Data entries

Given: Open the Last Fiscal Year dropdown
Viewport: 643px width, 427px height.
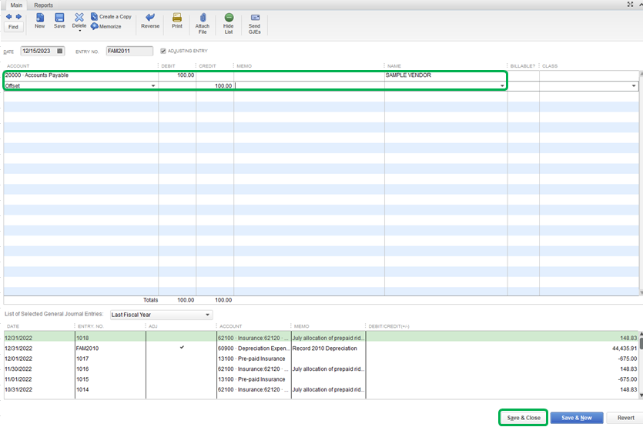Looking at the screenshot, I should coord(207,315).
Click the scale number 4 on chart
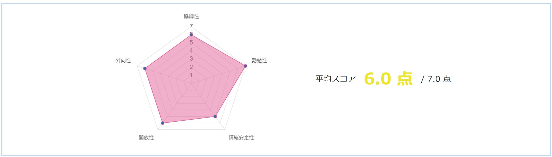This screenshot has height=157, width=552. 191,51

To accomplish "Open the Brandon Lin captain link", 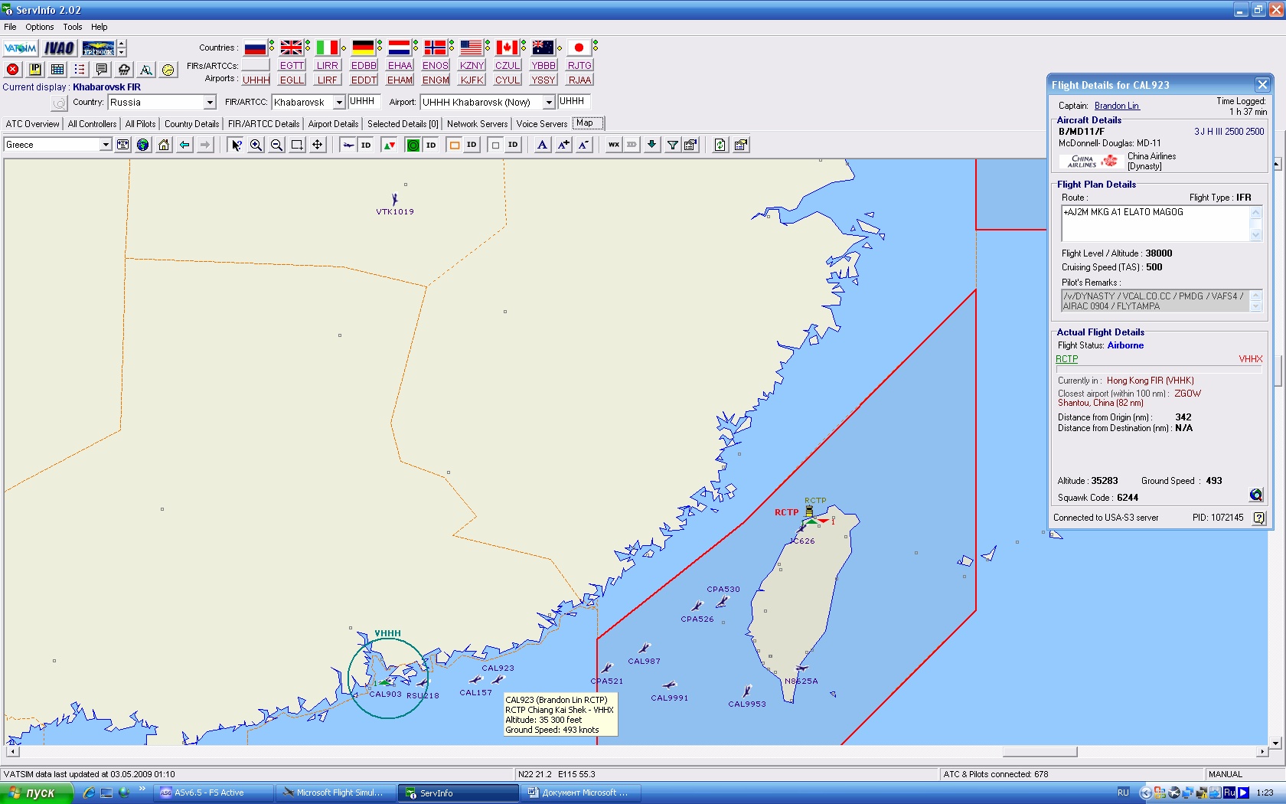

...

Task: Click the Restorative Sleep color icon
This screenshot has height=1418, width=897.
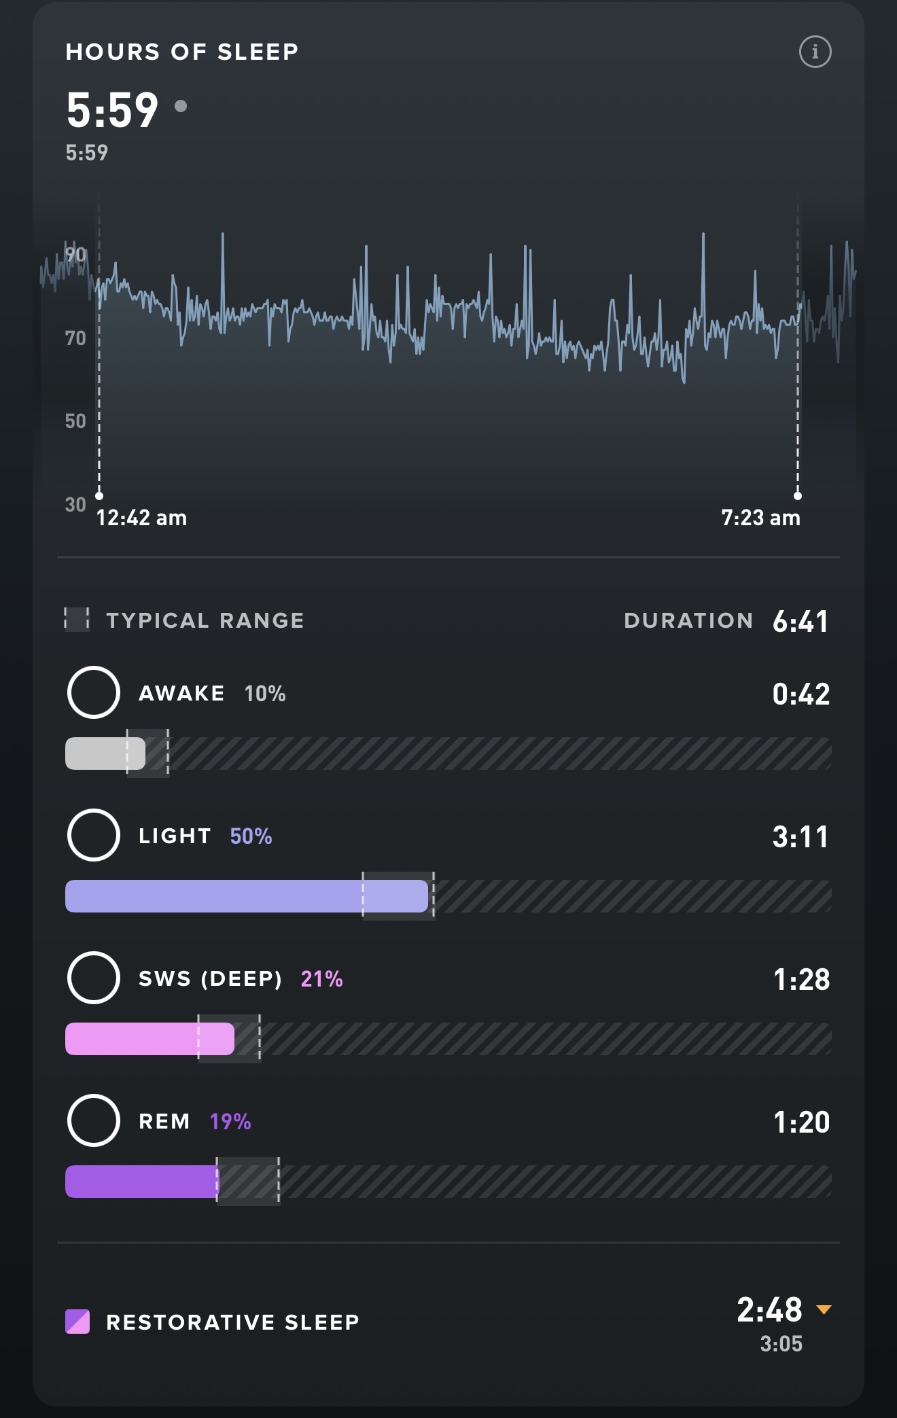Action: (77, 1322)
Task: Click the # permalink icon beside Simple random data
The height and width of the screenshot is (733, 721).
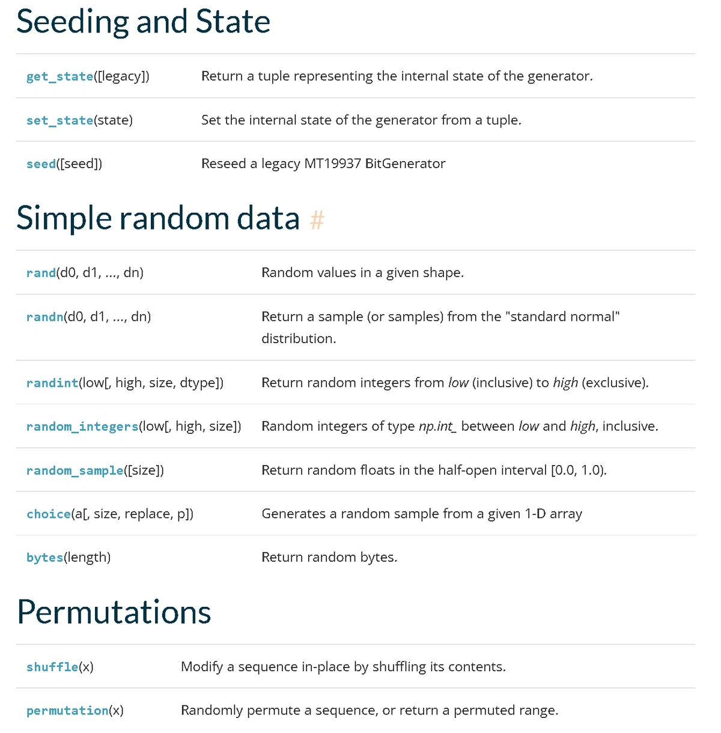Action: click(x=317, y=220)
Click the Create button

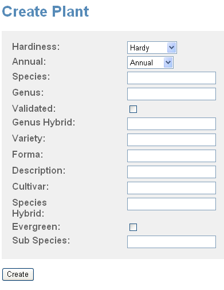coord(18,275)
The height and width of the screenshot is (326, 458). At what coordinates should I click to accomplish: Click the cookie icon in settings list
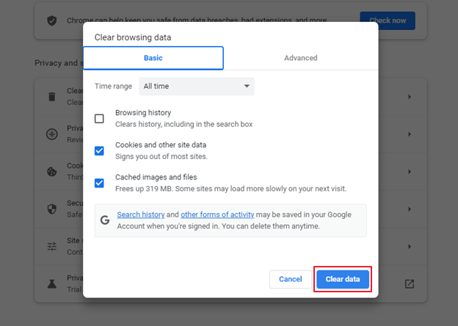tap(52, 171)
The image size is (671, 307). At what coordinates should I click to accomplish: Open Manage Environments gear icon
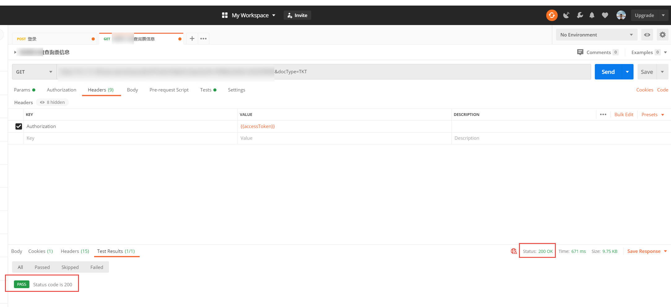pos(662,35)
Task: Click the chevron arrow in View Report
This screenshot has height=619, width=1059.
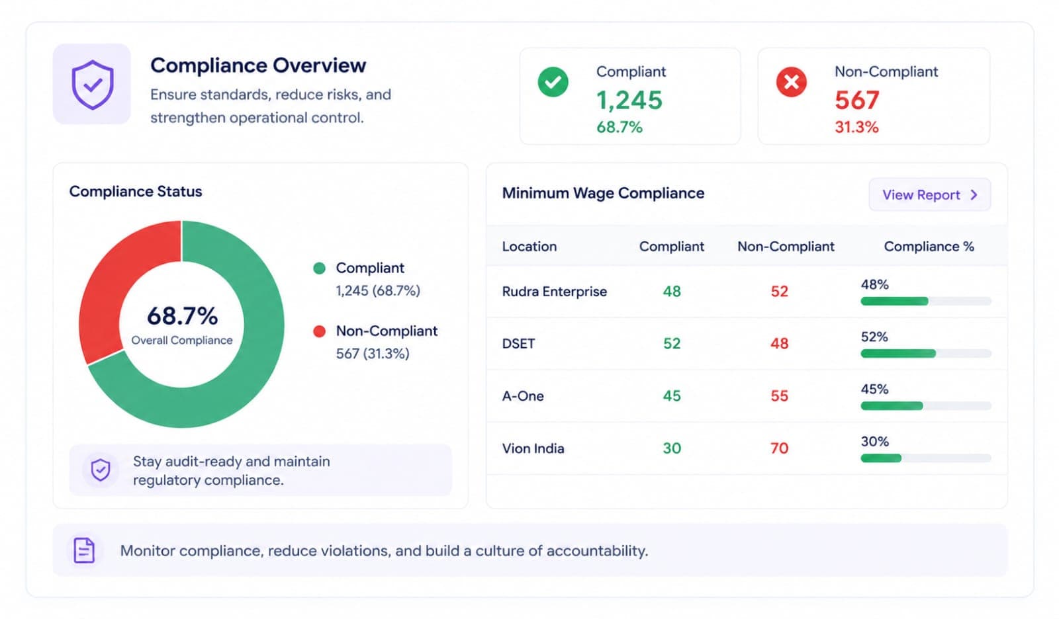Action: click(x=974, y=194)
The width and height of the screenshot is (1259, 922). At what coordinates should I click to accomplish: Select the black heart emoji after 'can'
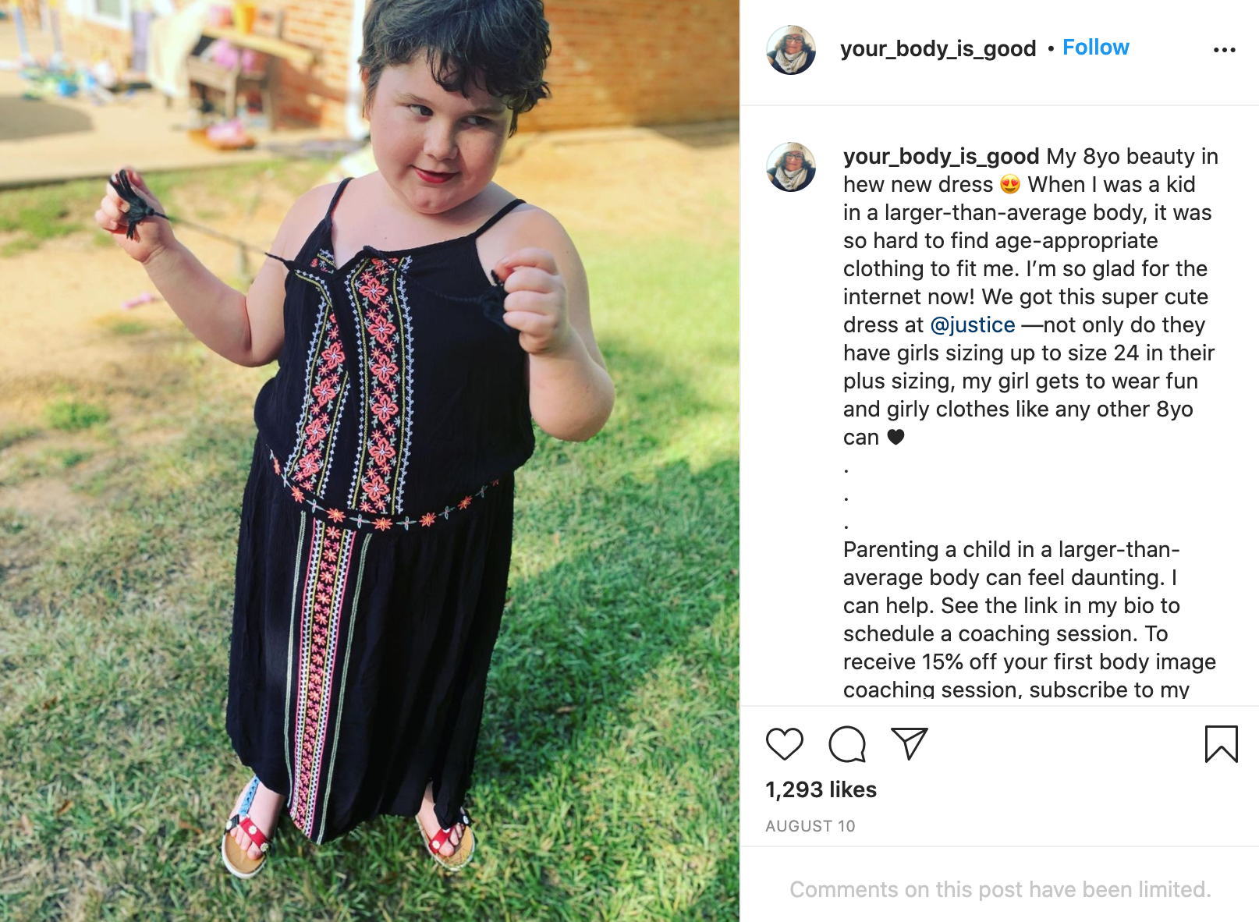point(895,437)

=== Exercise directions ===
Output the items from the line with "The width and" to the line with "point(895,437)", both included, copying them word for word and leaving the pictures out.

=== Exercise result ===
The width and height of the screenshot is (1259, 922). At what coordinates should I click to accomplish: Select the black heart emoji after 'can'
point(895,437)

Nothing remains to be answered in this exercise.